> _Given task 1_: From the forum thread about melted plastic on car parts, quote everything from "Any ideas how" down to "for this situation.".
> _Given task 2_: In the forum thread about melted plastic on car parts, what type of blasting does Craig say he does a lot of for restoration?
> _Given task 3_: According to the forum thread about melted plastic on car parts, why would cast iron intake manifolds be easier to clean than aluminum ones?

━━━ Provided text

Any ideas how I can remove this stuff so I can restore/salvage these parts?

I am not that familiar with blast cabinets, soda blasting, or other blasting techniques, and before I buy the equipment, I need to know what might work best for this situation.

Many thanks for any help on this,

John

bbvette
07-23-2009, 03:36 PM
Hi John - sorry to hear about the mess, I know about Rubbermaid containers for storage, I have a bunch of stuff in the Sterilite ones now. I also do a lot of glass bead blasting for restoration.....my guess is you will have to approach the parts by size and type to some degree. Clearly, bumpers are large, and will have to be done by a pressure blast system, probably with fine sand, but if you are trying to retail chrome, maybe there is a process that would soften the plastic without damage to the plating, you could ask a local plating house if they know of any chemicals. The bad part of the plastic, even on say the intake manifolds, is it is very hard to blast off, and you don't really want to concentrate a flow of abrasive on say a spot and have it crater the aluminum around it. If it is cast iron intake manifold,s that is far easier as they can stand more agressive media. The soot of course is no problem, and you could start with the media say soda if you wish, which is very non abrasive but will never cut the plastic off, but would clean off the soot....to see what you have to deal with better. Sorry for not giving a better answer, but clearly media cabinets are a reasonable way to start this project.....Craig

02fanatic
07-23-2009, 05:18 PM
Thanks for the input Craig....I'm wondering if I should use a butane torch, etc. and try to melt the plastic off the aluminum intake runners, bumpers, etc. I hadn't thought of that before....kinda like stuck candle wax you know? Just a thought.

━━━━━━
━━━ Data section

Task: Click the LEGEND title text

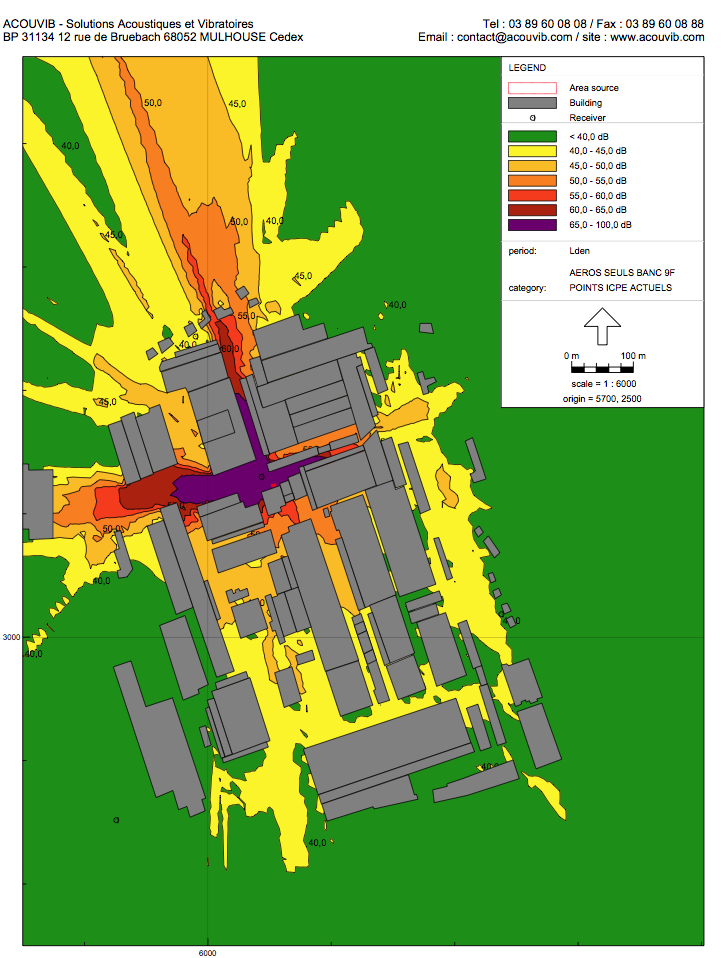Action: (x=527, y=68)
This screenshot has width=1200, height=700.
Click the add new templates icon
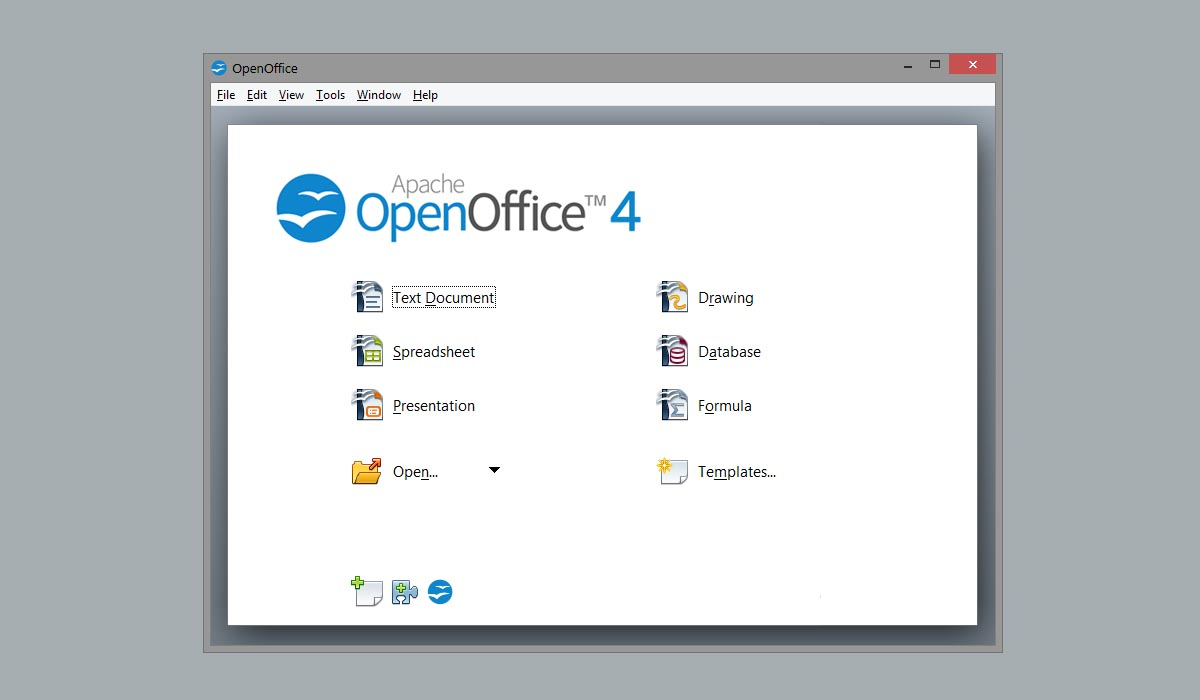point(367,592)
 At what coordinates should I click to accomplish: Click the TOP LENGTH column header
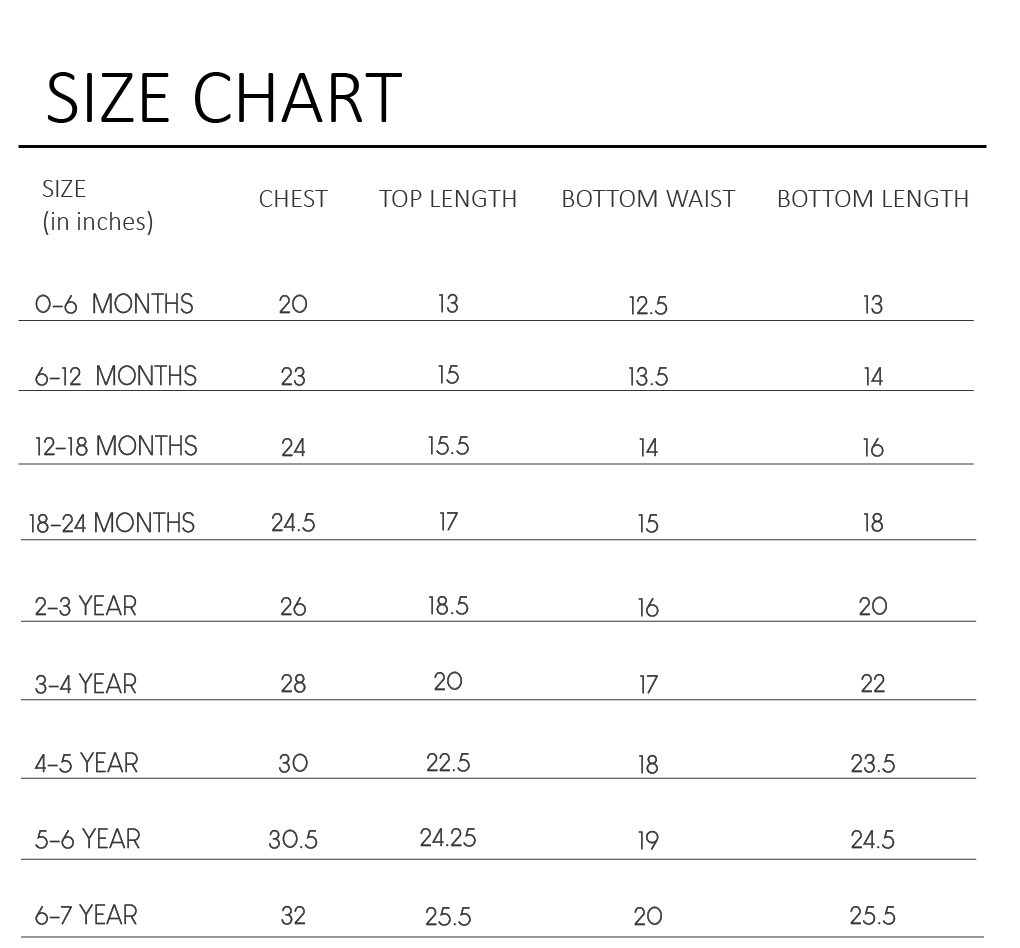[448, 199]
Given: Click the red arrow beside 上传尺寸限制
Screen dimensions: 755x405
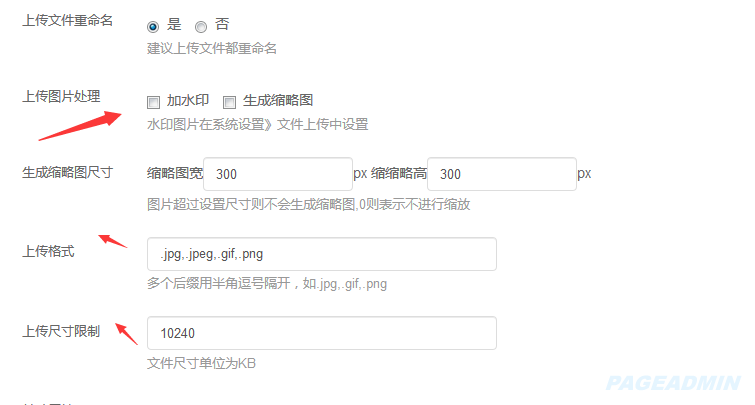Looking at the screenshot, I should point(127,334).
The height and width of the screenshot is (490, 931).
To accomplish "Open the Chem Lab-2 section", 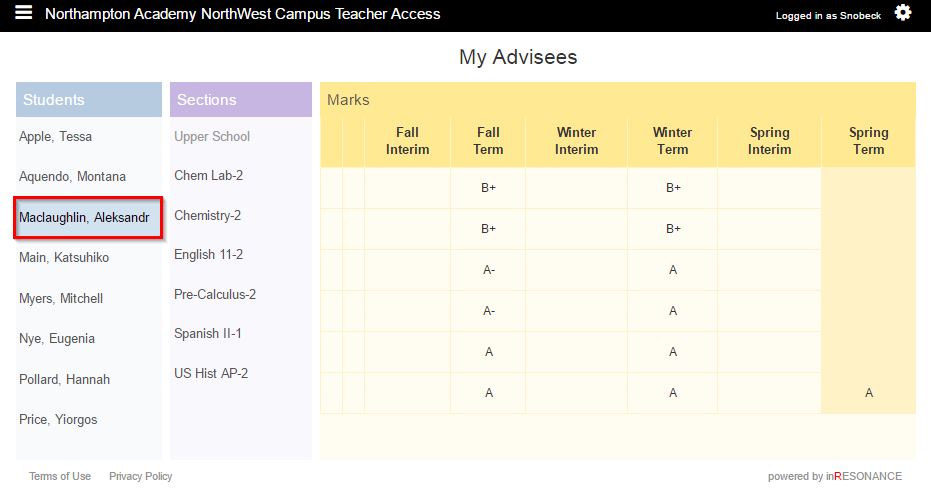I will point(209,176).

━━━━━━
━━━ Data section

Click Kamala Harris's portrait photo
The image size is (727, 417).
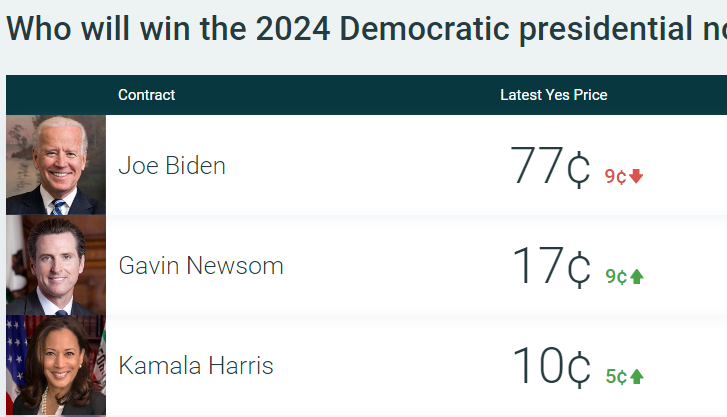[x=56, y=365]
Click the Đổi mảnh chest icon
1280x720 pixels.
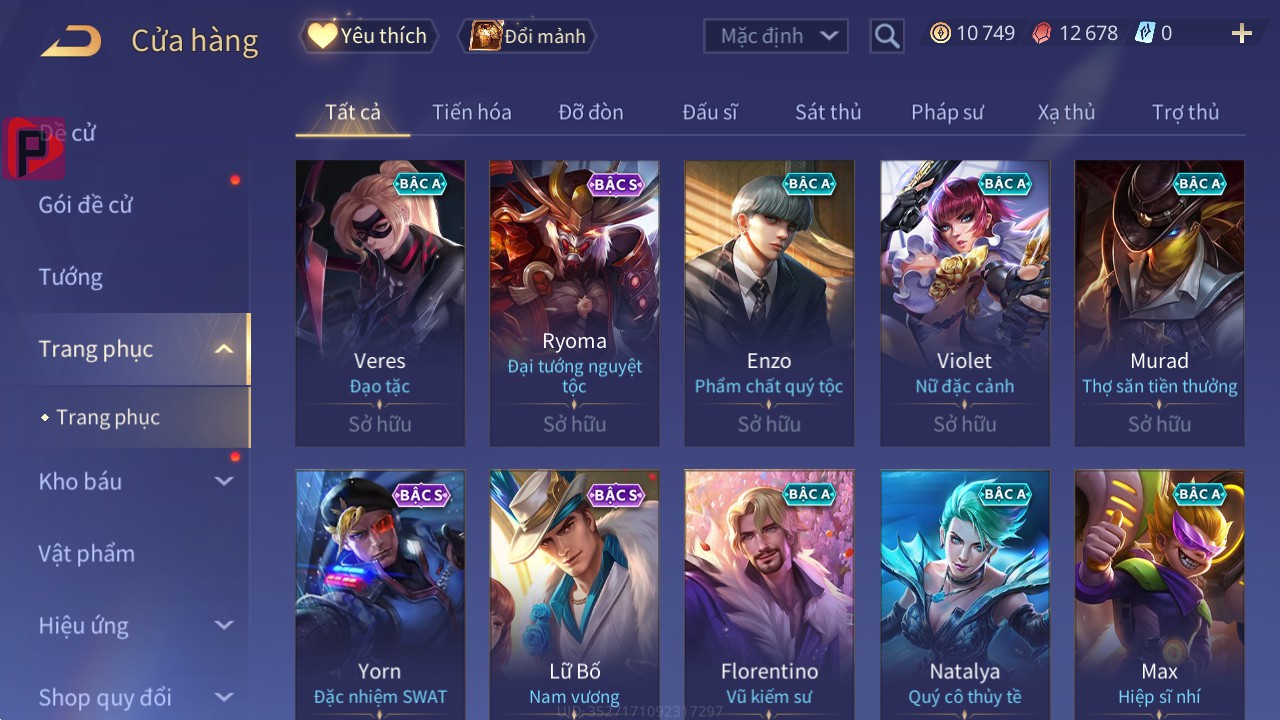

━━━━━━

> _Complete output 1_:
Any ideas how I can remove this stuff so I can restore/salvage these parts?

I am not that familiar with blast cabinets, soda blasting, or other blasting techniques, and before I buy the equipment, I need to know what might work best for this situation.

> _Complete output 2_: Glass bead blasting.

> _Complete output 3_: Cast iron can stand more aggressive blasting media. On aluminum, the plastic is very hard to blast off, and concentrating abrasive on one spot can crater the metal around it.